TASK BRIEF - Print the portion of the post on a possible genetic basis for religious belief between "The reason I" and "bands of hunter-gatherers.", inclusive, word for word.

As mentioned in the introductory post on the Zingularity, like everyone else on earth I was born an atheist, unlike most, I stayed that way. Long before I was old enough to know why super natural beliefs were suspect, I was prone toward skepticism. I always wondered why I was spared, or cursed according to some. Is it possible there’s a genetic component to my view? I don’t know. If there is, it would surely be a complex interplay of genes and culture. But let’s speculate, let’s assume such a genetic basis exists. Purely for the purpose of discussion.
The reason I find this idea so fascinating is because evolution works on genes. One popular definition of evolution is “a change in alleles within a population over time,” where an allele is one of two or more versions of a gene. Most of us alive today descend from the large populations that developed around early city states. It’s a numerical likelihood for one thing, and those populations were the ones that developed resistance to endemic diseases that plagued early settlements and ravaged remaining bands of hunter-gatherers.
If modern history is any guide, many of those early populations held a rich mythology, and they weren’t terribly tolerant of dissenting views. A thought experiment: if, over centuries and thousands of generations, individuals who did not profess a firm belief in local superstition were socially unpopular, up to and including outright massacred, then a propensity to accept the prevailing mythology might confer an adaptive advantage. Iterate countless times, our speculative alleles become fixed, and the resulting population might be composed chiefly of those who believe, or those who excel at pretending they do. We might end up with two main kinds of people, true believers and shameless, one might even infer sociopathic, fakers. Sound familiar?
OK, it’s a giant stretch. An egregious jump with little or no data behind it, and it’s probably difficult to test. Besides, religion probably has all kinds of adaptive value beyond my hasty speculation. Genocide is sure as hell not contigent on religion — humans have been coming up with ugly justifications for it since antiquity and probably long before that. The willingness to suspect unseen, hidden cause and effect, the desire to construct fanciful explanations for observed phenomena, could even help fuel the intellectual engine behind what we call science today.
But it strikes me as an interesting notion nevertheless.

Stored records

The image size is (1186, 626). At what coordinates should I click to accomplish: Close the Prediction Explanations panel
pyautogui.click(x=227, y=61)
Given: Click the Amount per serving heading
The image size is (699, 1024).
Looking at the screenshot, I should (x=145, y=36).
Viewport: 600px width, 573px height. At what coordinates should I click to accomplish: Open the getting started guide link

TASK ANSWER -
The reason I find this idea so fascinating is because evolution works on genes. One popular definition of evolution is “a change in alleles within a population over time,” where an allele is one of two or more versions of a gene. Most of us alive today descend from the large populations that developed around early city states. It’s a numerical likelihood for one thing, and those populations were the ones that developed resistance to endemic diseases that plagued early settlements and ravaged remaining bands of hunter-gatherers.